Taking a human-rights approach to refugees means treating them as human beings who have rights, but who also have skills and experience. We in the Labour party can be proud of the leading role that we played in the creation of the 1951 United Nations convention on refugees, fulfilling our legal obligations. The current Government have provided financial support for refugees in conflict zones, and that is welcome, but aid and charity, although admirable, are not a human-rights approach. They do not honour fully the spirit or the letter of the 1951 convention, and they deny the humanity of refugees and of ourselves.
The convention made it clear that refugees should be able to provide for themselves and their families by being allowed to seek work, take part in education or start up businesses. It explicitly did not seek to establish a culture of dependency, or structures of confinement or imprisonment. In Uganda, for example, more than 1 million south Sudanese refugees are being helped to get into education or work. There is an economic as well as a legal argument for a human-rights approach. Those refugees are not dependent on aid, are able to keep up the skills that will help them when they return home, and contribute to the local economy. Moreover, they are probably potential customers for our exports.
As well as the legal and economic arguments, however, there is a moral argument. In an ever more closely connected world, we are all neighbours.

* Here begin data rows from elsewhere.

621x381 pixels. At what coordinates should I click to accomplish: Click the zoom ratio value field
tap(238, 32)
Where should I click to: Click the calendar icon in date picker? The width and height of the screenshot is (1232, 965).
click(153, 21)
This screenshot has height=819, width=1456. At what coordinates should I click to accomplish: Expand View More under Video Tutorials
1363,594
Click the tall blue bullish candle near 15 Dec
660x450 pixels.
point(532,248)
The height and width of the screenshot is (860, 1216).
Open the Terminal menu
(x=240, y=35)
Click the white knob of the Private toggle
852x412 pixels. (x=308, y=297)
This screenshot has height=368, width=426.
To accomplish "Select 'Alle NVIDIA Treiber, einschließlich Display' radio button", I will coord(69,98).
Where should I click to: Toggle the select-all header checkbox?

On this tiny rock in a corner of the universe, we may all need each other one day. I hope that if we in this country were ever to experience the difficulties faced by people in Syria, with record numbers of civilian deaths from airstrikes, we would receive the help from our neighbours that we should be proud to give to others. Do we want to be seen as the one who is ready to help when tragedy strikes, the one with the emergency food who will also help our neighbours to get back on their feet, or as the one whose doors are closed, whose walls are high, and who does not stretch out a helping, enabling hand? I know which I would like as to be seen as.
I respect the right hon. and hon. Gentlemen, but time is limited.
I hear criticisms of the human-rights approach, and I have read them on social media. People say that when we welcome refugees we are letting in terrorists, and we should beware of the pull factor. For a start, there is no good evidence of a pull factor; there is evidence only of the determination of refugees to support themselves and their families, and to escape to wherever they can best do that. I strongly urge Members to come to the House on 16 March to support the Refugees (Family Reunion) (No. 2) Bill, which will be presented by the hon. Member for Na h-Eileanan an Iar (Angus Brendan MacNeil).
It is important to unpick the argument about terrorism. The 1951 convention makes a clear distinction between refugees and criminals. Being a refugee is not a crime, but being a criminal, or of criminal intent, means that a host country is entitled to restrict or cease its hospitality. However, leaving people trapped, with their movements restricted and their human rights held down, risks turning once desperate people into very angry people—and anger is a breeding ground for those who would recruit followers to ideologies of hate who wish to harm us. So my fifth and final rationale for a human-rights approach to refugees is a national-security one.
On the basis of moral, legal, economic and national-security arguments, and also for the sake of our standing in the world, we urgently need the Government to take a human-rights approach to foreign policy in general and refugees in particular. I think that we in the United Kingdom are proud to be instinctive humanitarians. We all represent people who want us, in Parliament and in Government, to take every opportunity to broker peace, promote human rights and treat refugees as human beings. I urge the Government to support the motion.